* _Excerpt to read_
**********
Pro-Kurdish deputy injured in Turkey election protest

Turkish police fired water canon to break up a protest by Pro-Kurdish Peoples's Democratic Party (HDP) members

Diyarbakir (Turkey) (AFP) - A pro-Kurdish deputy was injured on Wednesday during protests in southeastern Turkey over a ban on her party's candidates taking up their posts after winning in last month's election, an AFP correspondent said.

Around 100 people had gathered in Baglar district of Diyarbakir in the mostly Kurdish southeast to demonstrate against the decision by electoral authorities affecting the pro-Kurdish Peoples' Democratic Party (HDP).

When HDP officials started to read a declaration, police fired water canon to break up the demonstration, an AFP correspondent said.

Pro-Kurdish lawmaker Remziye Tosun was hospitalised after falling on a concrete slab and losing consciousness. Doctors later found a fracture in her back, the AFP correspondent said.
**********
* _Dataset content_
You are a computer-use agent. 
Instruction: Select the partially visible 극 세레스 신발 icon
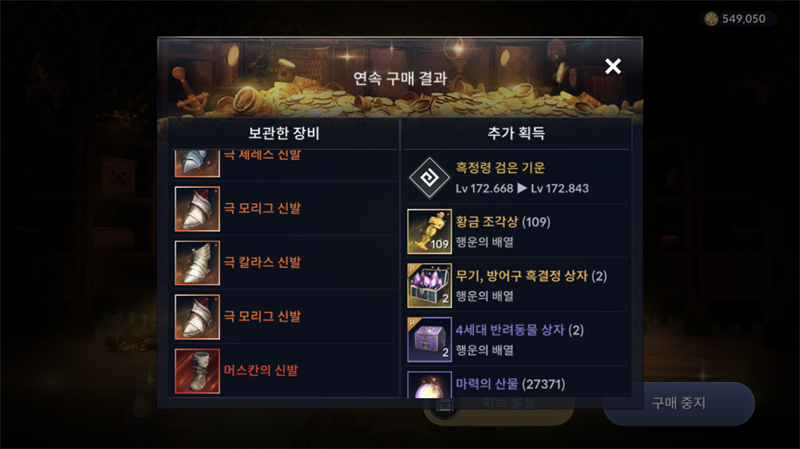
**********
* _Exercise tasks_
A. Answer these questions using the news report on the Diyarbakir protest:
(i) About how many people gathered in Baglar district?
(ii) What were HDP officials starting to do when police moved to break up the demonstration?
(iii) What did doctors find after Remziye Tosun was hospitalized?
B. Summarize the news report on the Diyarbakir protest in two sentences.

* _Solutions to the exercise_
A.
(i) Around 100 people.
(ii) They were starting to read a declaration.
(iii) A fracture in her back.

B. A pro-Kurdish deputy was injured on Wednesday in Diyarbakir, in southeastern Turkey, during a protest by about 100 people against a ban that kept HDP candidates who won last month's election from taking up their posts. Police broke up the demonstration as HDP officials began reading a declaration, and lawmaker Remziye Tosun was hospitalized after falling on a concrete slab and losing consciousness; doctors later found a fracture in her back.